Adèle Kahinda Mahina, ministre d'État, ministre du Portefeuille, a présenté vendredi 22 mars 2024 aux membres du conseil la situation d'insécurité et de spoliation des biens dans le parc agro-industriel de Bukanga Lonzo. En effet, a-t-elle rappelé dans son intervention, c'est depuis l'année 2022, avec le conflit entre les deux tribus Teke et Yaka dans les provinces de Kwilu et Kwango, que l'insécurité règne dans cette zone du parc.
"À partir de janvier 2024, leurs incursions dans le parc entraînent des homicides des agents affectés au service minimum pour assurer la supervision et la protection dudit parc. À cette insécurité grandissante s'ajoute la présence répétée de feux de brousse qui se sont déclarés à raison de l'avancée de la brousse, causant des dégâts au niveau des semoirs ainsi qu'à celui des entrepôts où sont logés les engins agricoles et plusieurs conteneurs. Il a été aussi rapporté que le magasin central du parc a été forcé et plusieurs biens ont été emportés," rapporte le compte-rendu de la réunion lu par le porte-parole du gouvernement Patrick Muyaya.
La ministre d'État, ministre du Portefeuille, a souligné la nécessité pour le gouvernement d'agir rapidement afin de protéger le parc agro-industriel de Bukanga Lonzo, de sécuriser ses titres, ses travailleurs ainsi que ses biens.
"Avec son collègue, le ministre de l'Agriculture, qu'elle a complété, ils ont suggéré au conseil, d'une part, de diligenter une mission mixte sur le terrain pour une analyse approfondie de ce patrimoine de l'État et, d'autre part, d'autoriser le paiement des arriérés couvrant plus de 30 mois de salaire en faveur du personnel dudit parc," ajoute le compte-rendu de la réunion.

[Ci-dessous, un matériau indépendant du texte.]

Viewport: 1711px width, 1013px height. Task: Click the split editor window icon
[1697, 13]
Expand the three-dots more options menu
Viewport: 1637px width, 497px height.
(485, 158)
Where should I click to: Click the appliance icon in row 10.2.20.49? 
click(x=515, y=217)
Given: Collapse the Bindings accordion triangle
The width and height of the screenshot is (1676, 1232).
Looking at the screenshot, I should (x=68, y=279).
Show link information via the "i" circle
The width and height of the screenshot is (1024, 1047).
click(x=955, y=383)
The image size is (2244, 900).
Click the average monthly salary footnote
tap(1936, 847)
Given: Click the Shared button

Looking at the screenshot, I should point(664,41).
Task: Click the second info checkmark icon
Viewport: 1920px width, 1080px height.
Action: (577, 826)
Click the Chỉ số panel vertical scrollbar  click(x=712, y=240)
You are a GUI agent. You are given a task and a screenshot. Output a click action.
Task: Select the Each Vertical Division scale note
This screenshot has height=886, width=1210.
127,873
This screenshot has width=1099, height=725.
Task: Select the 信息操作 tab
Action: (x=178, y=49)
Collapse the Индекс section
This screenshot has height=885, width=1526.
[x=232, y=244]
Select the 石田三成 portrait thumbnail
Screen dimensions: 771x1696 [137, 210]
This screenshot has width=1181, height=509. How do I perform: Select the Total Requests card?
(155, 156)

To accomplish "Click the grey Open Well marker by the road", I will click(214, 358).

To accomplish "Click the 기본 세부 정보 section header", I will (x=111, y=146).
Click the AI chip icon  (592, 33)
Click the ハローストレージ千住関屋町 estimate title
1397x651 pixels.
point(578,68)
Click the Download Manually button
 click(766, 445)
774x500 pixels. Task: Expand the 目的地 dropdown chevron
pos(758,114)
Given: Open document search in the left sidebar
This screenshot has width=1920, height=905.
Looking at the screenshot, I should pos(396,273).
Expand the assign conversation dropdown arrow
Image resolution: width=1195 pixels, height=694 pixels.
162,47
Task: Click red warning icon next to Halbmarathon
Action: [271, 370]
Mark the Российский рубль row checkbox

Ce projet est né à la suite de l'adoption en 2013 du Programme National d'Investissement Agricole (PNIA). Ce document prévoyait notamment la construction de parcs agro-industriels à travers l'ensemble du pays. Bukanga Lonzo était alors considéré comme une initiative pilote dans le but de contribuer à l'autosuffisance alimentaire et de créer des emplois, contribuer à la réduction de la pauvreté et à l'accroissement de la productivité agricole.
Cependant, les choses ne se sont pas passées comme prévues et une enquête a été diligentée. En septembre 2020, les inspecteurs Thierry Mutombo Kalonji, Wangi Bo-Lokonge et Dieudonné Tutondele Ntima ont été officiellement chargés d'une mission auprès des ministères de l'Agriculture, du Portefeuille, de l'Industrie, des Finances, de la société African Commodities (AFRICOM) ainsi qu'auprès du parc agro-industriel de Bukanga Lonzo.
Cette mission de 20 jours couvrira la période de 2014 à ce jour. Les contrôleurs devraient notamment s'assurer de l'existence de faisabilité du projet du parc agro-industriel et en examiner les conclusions, contrôler les procédures de déclassement des fonds relatifs au projet, s'assurer de l'effectivité de l'encaissement par AFRICOM, vérifier la régularité du processus de désignation de AFRICOM, analyser le montage juridique mis en place, etc.
La mission devrait aussi s'occuper de faire le rapprochement entre la hauteur des fonds décaissés et les réalisations effectives sur le terrain, mais aussi contrôler la gestion des biens déjà installés sur le site et contrôler la comptabilité de AFRICOM et s'assurer du paiement dû par cette dernière à l'État.
À la suite de l'enquête, on apprend que 285 millions USD au total ont été décaissés par le gouvernement. L'enquête révèle aussi que 205 millions USD ont été perdus dans ce projet, dont l'échec était planifié dès sa conception, d'après l'IGF. Les inspecteurs notent aussi parmi les causes du débâcle le choix des partenaires non expérimentés ayant bénéficié, en plus, de marchés passés de gré à gré. L'IGF constate également une surfacturation de 1 à 10 pour l'acquisition des équipements et intrants. Elle ajoute que 80 % des paiements surfacturés étaient logés dans un compte bancaire en Afrique du Sud.
Les inspecteurs ont également rapporté une surfacturation présumée des travaux de raccordement électrique sur la ligne Inga à 40 millions USD, avec un trop-paiement de 2 millions USD. Ils notent aussi que « le manque d'une étude de faisabilité sur la viabilité du projet ainsi que le non-respect des procédures relatives à la passation des marchés publics seraient à la base de toutes les difficultés dans la programmation et la réalisation du projet ».
Le procès est en cours au niveau de la Cour constitutionnelle en vue d'établir les responsabilités liées au fiasco de ce projet, après le rapport de l'Inspection Générale des Finances.